The political divide between anti-abortion groups and reproductive rights groups has existed for many years. A woman’s right to an abortion was affirmed in the landmark Supreme Court case Roe v. Wade in 1973, but debates about what states can do to regulate and control abortion have continued.

In 1992, the Supreme Court ruled that states could not put undue restrictions on abortion clinics to effectively curtail their operations.

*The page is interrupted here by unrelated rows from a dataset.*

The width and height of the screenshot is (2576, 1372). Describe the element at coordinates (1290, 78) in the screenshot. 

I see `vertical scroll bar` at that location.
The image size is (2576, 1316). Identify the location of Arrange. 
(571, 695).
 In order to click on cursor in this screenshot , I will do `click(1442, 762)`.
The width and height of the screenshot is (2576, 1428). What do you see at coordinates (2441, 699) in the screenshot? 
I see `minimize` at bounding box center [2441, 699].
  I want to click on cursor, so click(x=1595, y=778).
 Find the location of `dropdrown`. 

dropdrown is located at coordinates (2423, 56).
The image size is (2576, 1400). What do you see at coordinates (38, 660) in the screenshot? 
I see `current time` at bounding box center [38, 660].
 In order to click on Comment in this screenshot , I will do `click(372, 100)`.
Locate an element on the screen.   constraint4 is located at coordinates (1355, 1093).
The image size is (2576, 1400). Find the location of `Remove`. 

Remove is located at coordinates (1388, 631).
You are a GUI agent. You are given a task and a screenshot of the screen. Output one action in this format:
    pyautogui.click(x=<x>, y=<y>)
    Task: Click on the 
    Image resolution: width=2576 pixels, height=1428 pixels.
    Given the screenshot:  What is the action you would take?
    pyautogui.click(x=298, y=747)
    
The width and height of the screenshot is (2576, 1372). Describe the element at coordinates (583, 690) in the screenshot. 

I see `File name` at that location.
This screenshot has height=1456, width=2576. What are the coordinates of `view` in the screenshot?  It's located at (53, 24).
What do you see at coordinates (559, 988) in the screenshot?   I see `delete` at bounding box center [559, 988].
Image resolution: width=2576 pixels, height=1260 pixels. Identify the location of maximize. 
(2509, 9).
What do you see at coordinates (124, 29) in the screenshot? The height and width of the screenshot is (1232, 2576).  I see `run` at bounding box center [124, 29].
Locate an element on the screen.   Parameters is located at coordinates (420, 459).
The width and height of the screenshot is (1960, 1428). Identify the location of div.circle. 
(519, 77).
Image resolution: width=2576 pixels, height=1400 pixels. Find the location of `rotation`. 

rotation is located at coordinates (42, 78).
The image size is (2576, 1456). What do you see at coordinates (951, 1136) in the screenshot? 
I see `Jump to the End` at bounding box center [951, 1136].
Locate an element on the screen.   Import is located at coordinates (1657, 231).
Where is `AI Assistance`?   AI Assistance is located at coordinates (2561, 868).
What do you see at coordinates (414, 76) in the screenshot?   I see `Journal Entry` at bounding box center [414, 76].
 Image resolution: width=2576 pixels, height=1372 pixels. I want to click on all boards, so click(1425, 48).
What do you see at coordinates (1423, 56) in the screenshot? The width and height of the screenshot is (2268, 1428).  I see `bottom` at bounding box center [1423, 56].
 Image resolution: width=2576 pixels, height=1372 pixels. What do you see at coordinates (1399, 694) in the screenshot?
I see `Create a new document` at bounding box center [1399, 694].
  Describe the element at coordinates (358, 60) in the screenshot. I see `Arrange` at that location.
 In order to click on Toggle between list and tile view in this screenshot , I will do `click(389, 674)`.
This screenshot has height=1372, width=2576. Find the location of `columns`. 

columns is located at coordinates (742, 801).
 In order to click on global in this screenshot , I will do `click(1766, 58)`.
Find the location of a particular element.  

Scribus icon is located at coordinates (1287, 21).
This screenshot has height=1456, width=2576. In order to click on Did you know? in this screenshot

But some states have continued to use regulations to limit the availability of abortion facilities.

Texas, for example, drew nationwide attention in 2013 with a law that requires abortion clinics to meet standards that would result in the closing of all but 10 abortion facilities in the second most populated state in the country.

The Supreme Court has blocked implementation of some parts of that law and is scheduled to rule on a challenge to the law in June, just before the two major political parties hold their national conventions and the last phase of the presidential election season begins.

The abortion issue entered the presidential campaign debates last July when the videos shot in Houston and at other clinics around the country were first shown.

Republican candidates condemned what they saw as horrible practices carried out at abortion clinics and the alleged illegal sale of fetal organs and tissue, while Democrats attacked the videos for using graphic images to incite audiences and for editing tricks that provided a fraudulent view of Planned Parenthood’s practices.

Abortion has not dominated recent debates, but that could change, depending partly on the Supreme Court decision in June, and on news generated by the indictments in Houston; lawsuits filed against the video producers by Planned Parenthood in San Francisco; and results from the ongoing abortion clinic investigations in Texas and other states.